_PROVIDED DATA_
_ _ _ _
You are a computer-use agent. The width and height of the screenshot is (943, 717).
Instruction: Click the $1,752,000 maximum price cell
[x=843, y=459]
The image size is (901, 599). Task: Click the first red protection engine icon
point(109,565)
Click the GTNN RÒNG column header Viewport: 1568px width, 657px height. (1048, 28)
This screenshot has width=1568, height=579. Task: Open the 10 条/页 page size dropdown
_ _ _ _
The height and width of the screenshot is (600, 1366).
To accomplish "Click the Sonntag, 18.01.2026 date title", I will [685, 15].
_ _ _ _
_REQUIRED WORK_
Write down exactly the span of lines above from the one containing "You are a computer-use" to the one containing "This screenshot has", both ends included.

_ANSWER_
You are a computer-use agent. The width and height of the screenshot is (943, 717).
Instruction: Click the $1,752,000 maximum price cell
[x=843, y=459]
The image size is (901, 599). Task: Click the first red protection engine icon
point(109,565)
Click the GTNN RÒNG column header Viewport: 1568px width, 657px height. (1048, 28)
This screenshot has width=1568, height=579. Task: Open the 10 条/页 page size dropdown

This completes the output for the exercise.